On Behalf of | Jul 1, 2013 | Drug Charges

The political, cultural and legal climate surrounding marijuana use in the United States is changing. But while some states have legalized recreational and medicinal use of marijuana, you can still face serious penalties for possessing or trafficking marijuana in South Carolina.

Consider the plight of one man in the southern part of the state. The 66-year-old’s wife suffers from a range of medical problems, including chronic pulmonary disease and fibromyalgia. The husband and wife have been married for 40 years, and he says he has a “moral obligation to make [his] wife as comfortable as possible.”

She takes a variety of medications, but the husband says marijuana is particularly helpful in improving her appetite and helping her sleep.

Unfortunately, the husband was charged with trafficking marijuana, and authorities in Beaufort County seized 137 marijuana plants that were growing in the couple’s back yard. The husband reportedly cooperated with investigators and even offered coffee to them while they worked.

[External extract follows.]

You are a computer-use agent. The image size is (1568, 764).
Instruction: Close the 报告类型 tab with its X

The man said his neighbors were aware of the plants and didn’t have a problem with them being in the back yard. He believes a person who was visiting one of the neighbors told authorities about the plants.

The woman’s condition is such that she requires almost constant care, according to her husband. He was allowed by investigators to arrange for his wife’s care while he turned himself in after tests confirmed that the plants were marijuana.

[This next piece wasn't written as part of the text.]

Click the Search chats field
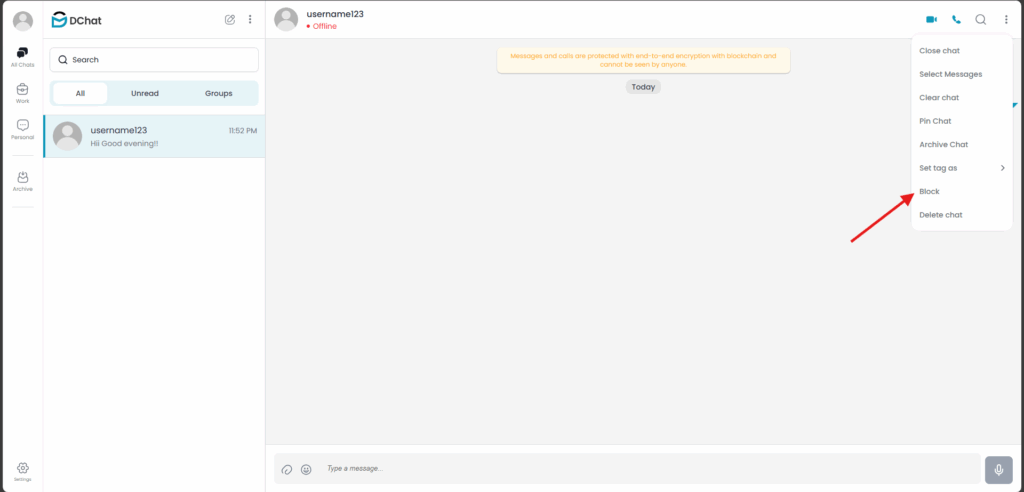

Since a law was passed in 1980, medical marijuana has been legal in South Carolina, but you have to receive the drug from the state’s Department of Health and Environmental Control. Oddly, though, a spokesperson from that department said that marijuana has never been distributed by the DHEC.

Given the recent legalization of marijuana use in some states, the penalties for marijuana-related crimes in South Carolina may seem severe. In any case, people who have been accused of drug crimes need to be aware of their legal options for fighting the charges.